Christ asked the grateful man: “Were not ten cleansed? But where are the nine?”

“Through His question, as a reproach addressed to the ungrateful and dissatisfied, Jesus teaches us that a person who is ungrateful for a good deed received is in an unnatural, unhealthy and unworthy spiritual state. Why? Because gratitude is the most natural feeling of a person who has benefited from someone’s help,” the Patriarch said.

Constant thanksgiving

Patriarch Daniel said a person truly has a healthy soul when they are grateful to God and to others for the gifts and good deeds they receive.

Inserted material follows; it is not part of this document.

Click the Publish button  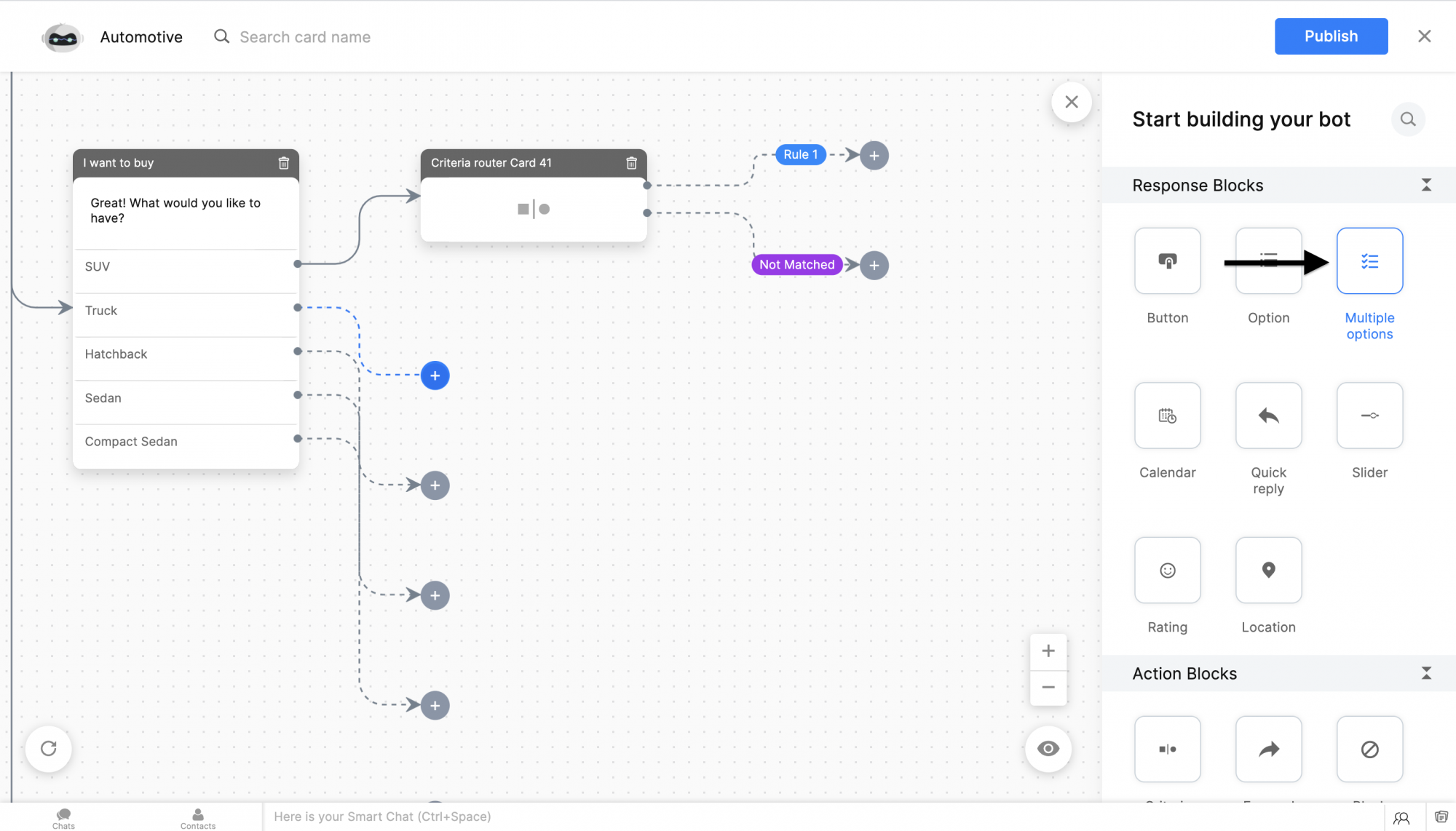(x=1330, y=36)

“The faithful, righteous and dignified person continually gives thanks to God because he lives within God’s creation and makes use of it—meaning he uses the air, water, earth, the warmth of the sun and all created realities made by God to sustain human life,” he said.

“For this reason, every Sunday and feast day—and in monasteries, even every day of the week—the Church offers thanksgiving or gratitude to God through the service of the Holy Eucharist, or the Eucharistic Divine Liturgy,” he added.

The Patriarch stressed that the Divine Liturgy is the Church’s most holy and highest act of gratitude offered to God for all blessings received from Him, “known and unknown, fully revealed and not fully revealed”.

The “eucharistic” person

Through his gesture of thanksgiving, the Samaritan healed of leprosy becomes a teacher to those around him, the Patriarch said.

“Every person who humbly cultivates the sense of gratitude can become a good teacher to their fellow human beings when they have lost the sense of gratitude, regardless of age, social status or ethnicity,” he said.

“From a spiritual point of view, superior to us is the one who is more humble than we are, more righteous, more dignified—the one who thanks God and people more than we do. The thankful, grateful person is the eucharistic person, the person who shows gratitude,” Patriarch Daniel added.

His Beatitude Patriarch Daniel delivered his sermon at the St. George chapel of his patriarchal residence on Sunday, January 18, 2026. Photo: Lumina Newspaper

We need to thank God

The Patriarch said gratitude for the gifts received helps believers grow spiritually in communion with God and with others.

“It is not God who needs our thanksgiving; rather, we need to thank God and other people in order to have a healthy and upright soul, and to grow in communion of humble love and gratitude towards God and towards our neighbours,” he said.

“If we do not thank God and other people, we interrupt or weaken our communication and communion with God and with our neighbours. If we do not thank our benefactors, we limit ourselves and become spiritually poorer—meaning we isolate ourselves in a passionate self-love,” Patriarch Daniel warned.

At the end of his sermon, he urged gratitude towards all those who contributed to people’s physical and spiritual formation: “Let us thank all those who, through word and deed, pass on to us God’s blessing and love.”